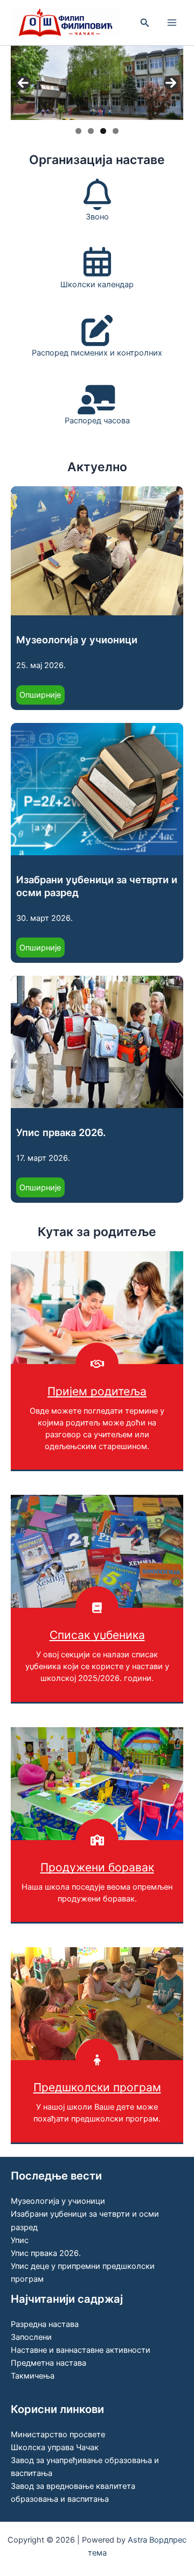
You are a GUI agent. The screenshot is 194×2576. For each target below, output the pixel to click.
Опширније (41, 697)
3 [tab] (103, 131)
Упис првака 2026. (61, 1132)
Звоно (97, 217)
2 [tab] (91, 131)
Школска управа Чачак (55, 2447)
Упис (20, 2240)
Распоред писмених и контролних (97, 353)
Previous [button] (23, 83)
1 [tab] (78, 131)
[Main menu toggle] (172, 22)
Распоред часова (97, 420)
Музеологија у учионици (76, 639)
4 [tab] (116, 131)
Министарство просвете (58, 2434)
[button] (145, 23)
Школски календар (97, 284)
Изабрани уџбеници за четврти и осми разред (96, 886)
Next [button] (171, 83)
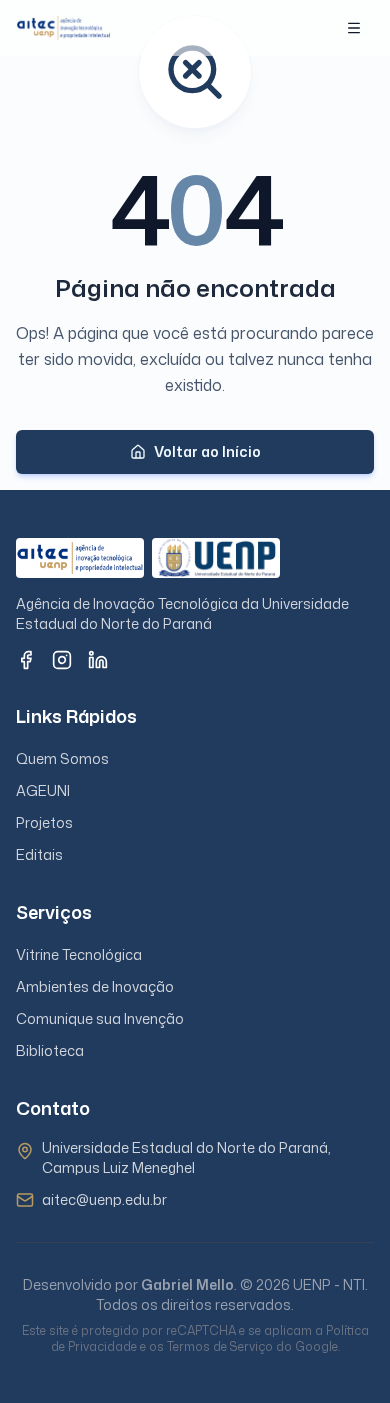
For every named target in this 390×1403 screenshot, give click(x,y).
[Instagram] (62, 660)
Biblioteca (50, 1050)
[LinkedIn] (98, 660)
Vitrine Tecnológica (79, 954)
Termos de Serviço (220, 1346)
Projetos (44, 822)
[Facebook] (26, 660)
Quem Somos (62, 758)
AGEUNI (43, 790)
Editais (39, 854)
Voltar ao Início (207, 451)
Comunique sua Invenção (100, 1018)
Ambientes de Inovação (95, 986)
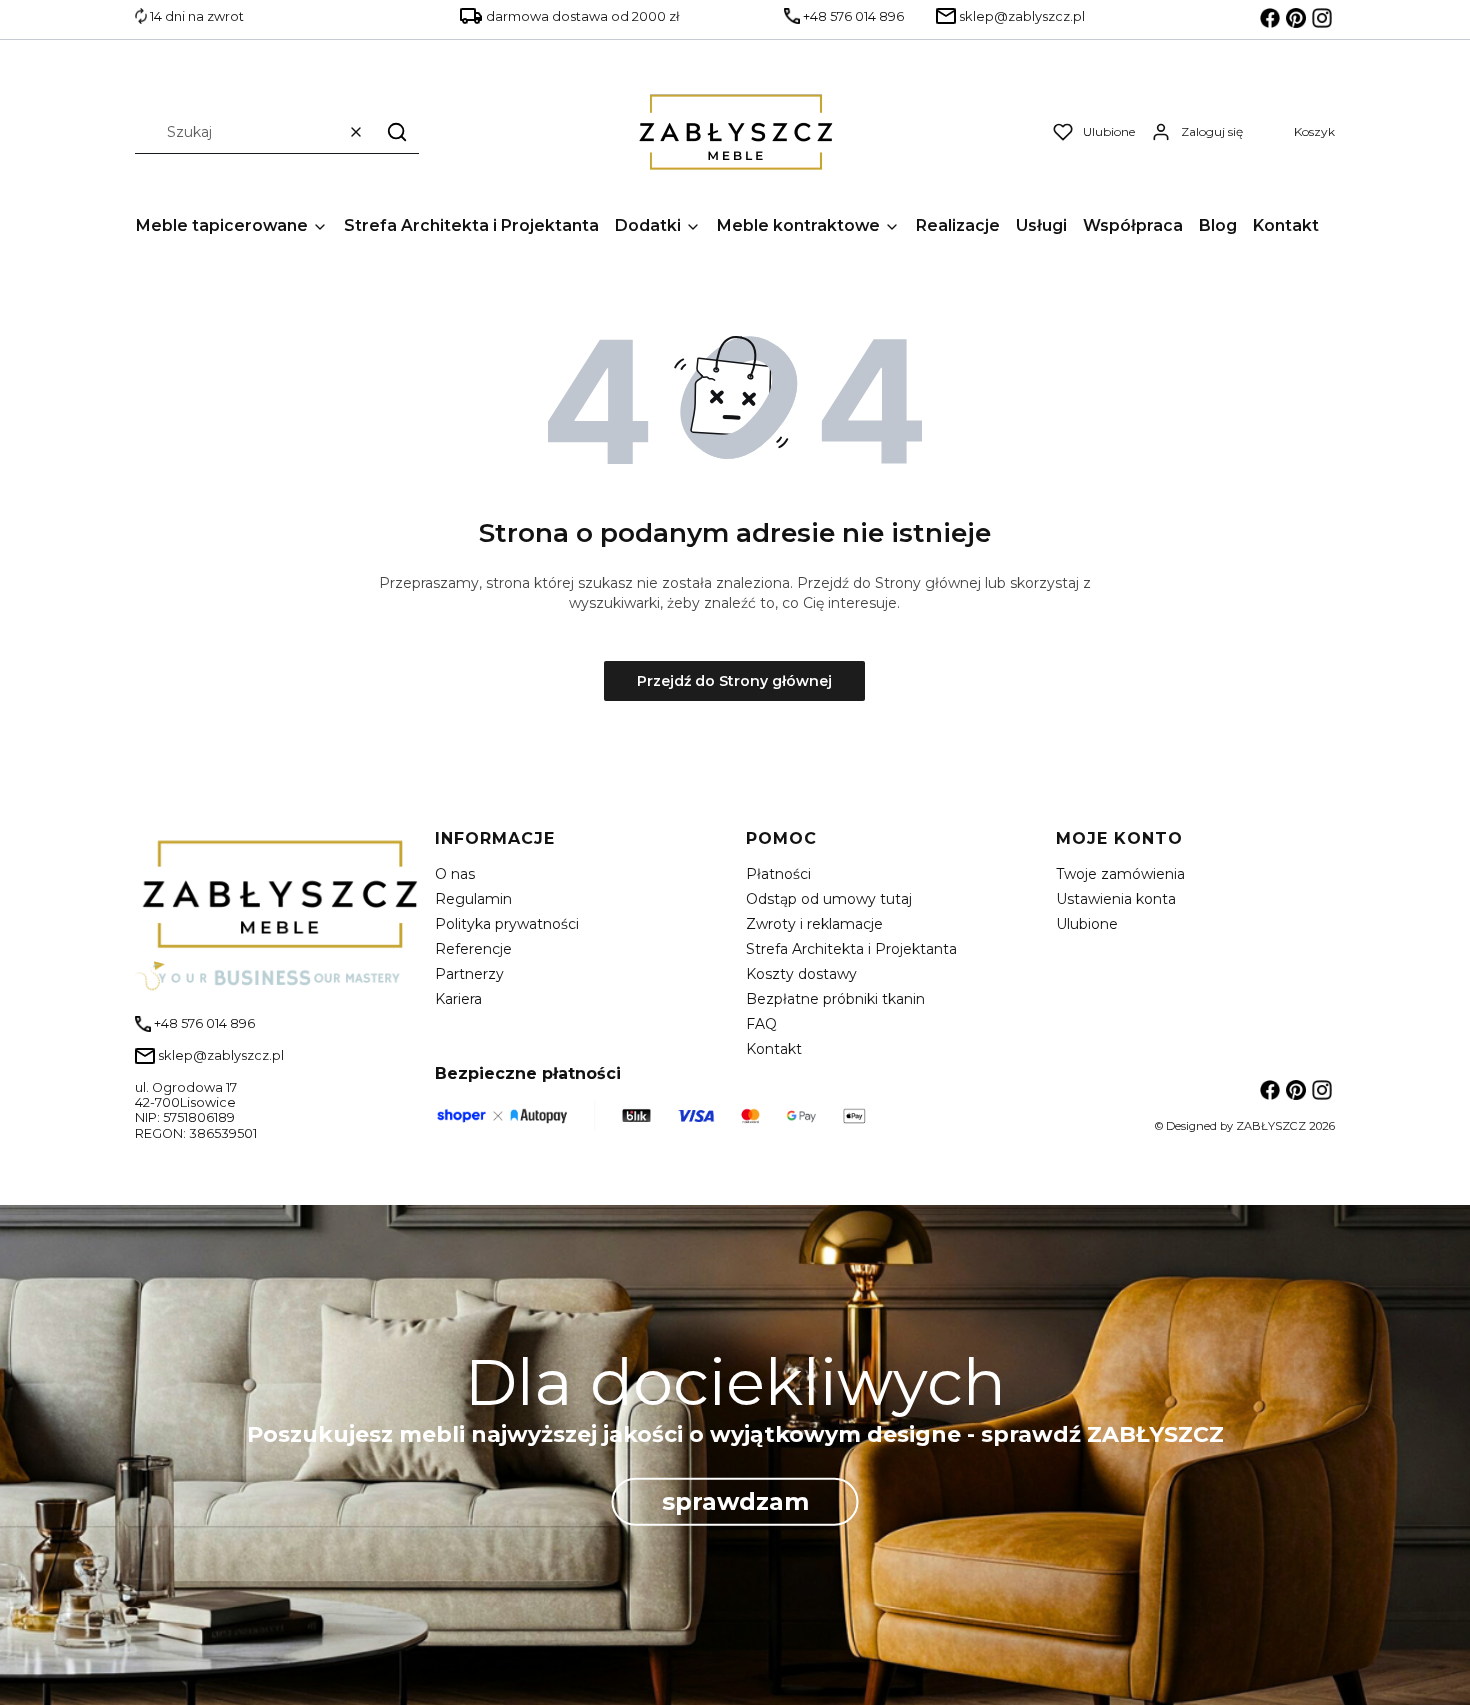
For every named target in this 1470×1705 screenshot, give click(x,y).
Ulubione (1087, 924)
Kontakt (774, 1049)
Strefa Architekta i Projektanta (851, 949)
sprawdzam (735, 1501)
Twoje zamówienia (1120, 874)
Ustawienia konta (1116, 899)
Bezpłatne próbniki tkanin (835, 999)
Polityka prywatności (507, 924)
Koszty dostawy (801, 974)
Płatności (778, 874)
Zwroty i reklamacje (814, 924)
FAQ (761, 1024)
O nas (455, 874)
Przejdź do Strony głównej (734, 681)
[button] (397, 131)
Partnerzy (469, 974)
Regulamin (473, 899)
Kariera (458, 999)
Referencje (473, 949)
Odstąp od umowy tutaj (829, 899)
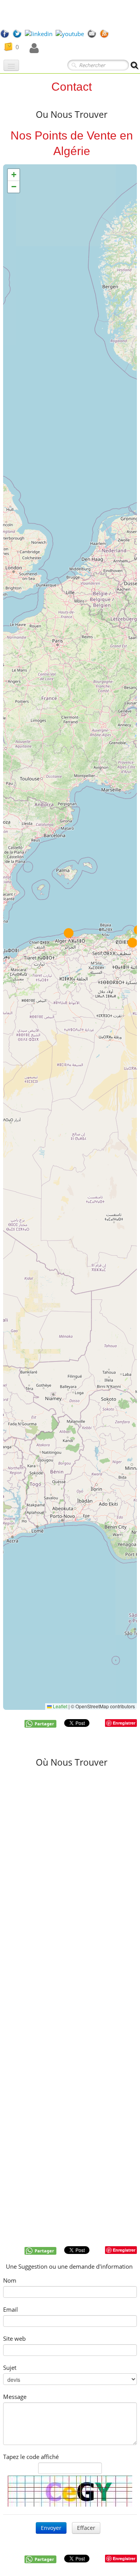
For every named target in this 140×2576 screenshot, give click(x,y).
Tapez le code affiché (31, 2457)
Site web (14, 2338)
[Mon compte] (34, 48)
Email (10, 2309)
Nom (9, 2280)
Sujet (9, 2367)
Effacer (86, 2527)
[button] (132, 943)
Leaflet (59, 1706)
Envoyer (51, 2527)
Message (14, 2396)
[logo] (3, 13)
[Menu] (11, 65)
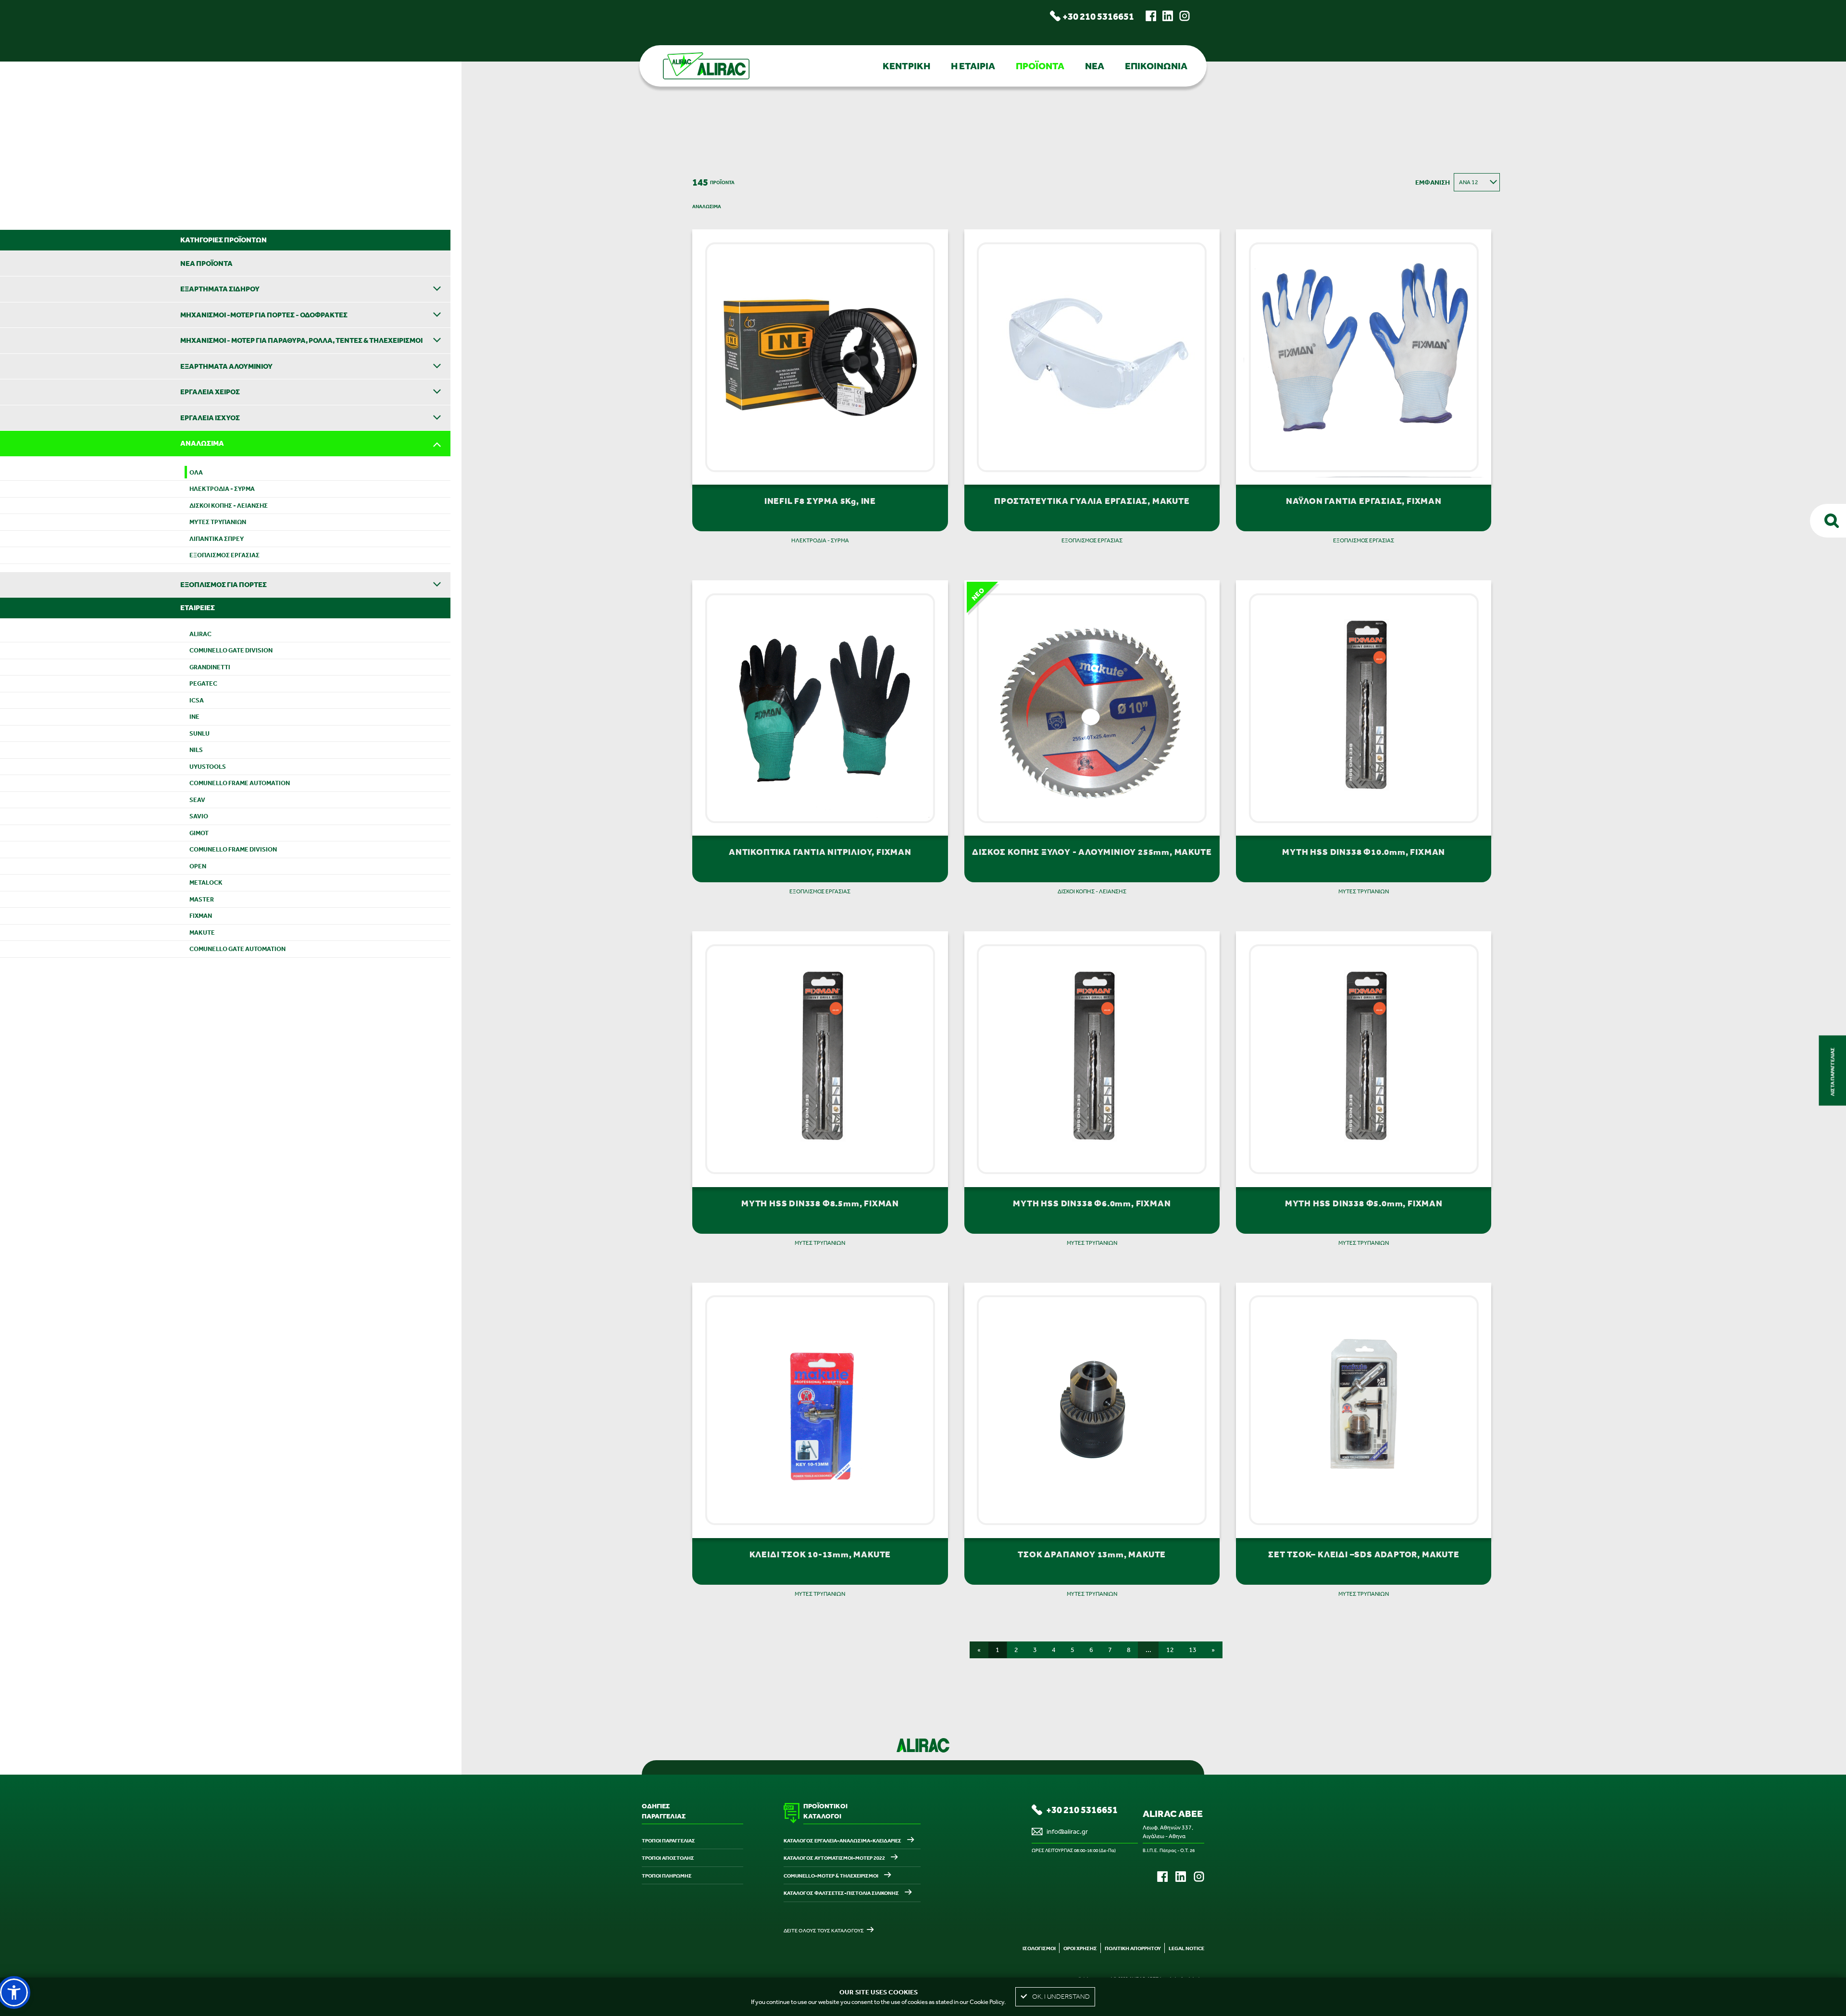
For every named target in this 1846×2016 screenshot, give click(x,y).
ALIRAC (200, 634)
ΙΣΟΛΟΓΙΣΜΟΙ (1039, 1948)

────────

Identify the lines of the data that contain the word "this". Copy each of them.

*Output*.
For every named target in this 390×1403 screenshot, give click(x,y).
For every named target in this 1470×1705 screenshot, give click(x,y).
For every named target in this 140×2576 screenshot, give click(x,y).
For every named target in this 1846×2016 screenshot, give click(x,y).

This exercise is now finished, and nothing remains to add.